(Collected data)
= = = = =
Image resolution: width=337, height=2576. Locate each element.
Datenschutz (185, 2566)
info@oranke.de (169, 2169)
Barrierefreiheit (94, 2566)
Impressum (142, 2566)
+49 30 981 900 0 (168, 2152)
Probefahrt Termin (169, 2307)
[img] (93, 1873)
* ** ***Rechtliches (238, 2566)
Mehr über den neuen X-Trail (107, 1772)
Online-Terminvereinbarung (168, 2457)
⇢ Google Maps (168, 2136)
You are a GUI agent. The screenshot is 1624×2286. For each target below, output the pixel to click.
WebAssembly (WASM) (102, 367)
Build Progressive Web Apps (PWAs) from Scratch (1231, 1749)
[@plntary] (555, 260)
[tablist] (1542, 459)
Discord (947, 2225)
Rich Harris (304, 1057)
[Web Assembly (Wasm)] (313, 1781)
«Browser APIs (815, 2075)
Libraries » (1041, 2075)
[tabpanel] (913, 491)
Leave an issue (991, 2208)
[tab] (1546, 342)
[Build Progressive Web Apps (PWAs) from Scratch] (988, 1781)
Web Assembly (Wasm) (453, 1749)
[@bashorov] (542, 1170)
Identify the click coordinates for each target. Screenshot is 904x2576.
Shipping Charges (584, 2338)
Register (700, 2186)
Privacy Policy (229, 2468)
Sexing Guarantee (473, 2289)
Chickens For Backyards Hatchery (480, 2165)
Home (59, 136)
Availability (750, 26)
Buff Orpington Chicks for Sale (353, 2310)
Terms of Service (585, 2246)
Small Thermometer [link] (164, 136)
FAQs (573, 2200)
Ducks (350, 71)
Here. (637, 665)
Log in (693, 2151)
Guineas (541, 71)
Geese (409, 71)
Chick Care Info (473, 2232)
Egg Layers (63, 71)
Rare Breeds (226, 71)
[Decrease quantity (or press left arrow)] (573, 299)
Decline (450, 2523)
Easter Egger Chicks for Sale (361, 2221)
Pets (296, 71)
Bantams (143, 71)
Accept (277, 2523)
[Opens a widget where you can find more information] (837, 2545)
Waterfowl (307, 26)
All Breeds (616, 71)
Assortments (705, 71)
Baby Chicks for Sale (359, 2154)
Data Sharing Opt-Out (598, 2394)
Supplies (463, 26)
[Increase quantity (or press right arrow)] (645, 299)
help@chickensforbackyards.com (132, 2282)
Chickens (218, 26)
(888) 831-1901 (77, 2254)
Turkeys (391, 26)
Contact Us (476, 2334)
= = = = =
*What you will do*
Where a line in the records above holds the string "arrow", it counts toward the total; give that total alone.

*Solution for this problem*
2